22/08/2023

A negociação que terminou em pizza

Na Velha Rapapé, Dom Cacá baixou uma lei, que só ele sabe, mas todos sentem, pela qual qualquer iniciativa dos pagadores de impostos que implique em ganhos empresariais primeiro tem que passar pelo crivo de sua espada. Se achar que lhe convém, Cacá autoriza a instalação. Não sendo, cria o máximo de óbices possíveis, tendo com instrumentador o tesoureiro Ravengar.
Naquele dia, num dos endereços daquele burgo, dois empresários, homem e mulher, celebravam uma sociedade. Iriam investir num castelinho de sonhos onde poderiam servir saborosas refeições.

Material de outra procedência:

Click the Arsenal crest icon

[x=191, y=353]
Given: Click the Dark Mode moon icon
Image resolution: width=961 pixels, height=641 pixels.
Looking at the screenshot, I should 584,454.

Era uma parceria nova que se estava inaugurando, difícil de ver na Velha Rapapé, mais habituada a dinastias familiares, um modelo econômico antiquado, mas ainda tradicional naquelas paragens.

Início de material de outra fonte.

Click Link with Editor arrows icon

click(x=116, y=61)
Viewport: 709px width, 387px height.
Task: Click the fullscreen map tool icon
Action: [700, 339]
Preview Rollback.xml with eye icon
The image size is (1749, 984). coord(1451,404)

Eis que de repente, mais que derepentemente, havia um impeditivo no caminho. O tesoureiro Ravengar resolvera aplicar-lhes a impiedosa e temida “lei do estacionamento”. Mas como? – inquietaram-se os investidores. Por que a lei só valeria para eles, se no mesmo local antes funcionava outro estabelecimento, com a mesma função, e nunca lhes fora exigido estacionamento próprio? Por que o filho de Ravengar tem um estabelecimento sem estacionamento, e ele pode? Por que a pobreza se dissemina entre os proletários e a burguesia da Velha Rapapé quer investir, quer crescer, mas Dom Cacá e Ravengar só pensam em seus próprios negócios?
A Câmara dos Lordes estava em completa ebulição. Era dinheiro pra cá, dinheiro pra lá. Uma festa. Mas um dos nobres não estava contente. Era ele o antigo dono do castelo de sonhos dos investidores. Como o lorde queria vender, não lhe restou outro caminho: só vendia seu passe a Dom Cacá, se fosse concedida a licença para os novos proprietários.
E assim mais um negócio se consumou no Paço da Barrosa, a casa de despachos de Dom Cacá e seu séquito de bajuladores. Uma negociação que, literalmente, terminou em pizza.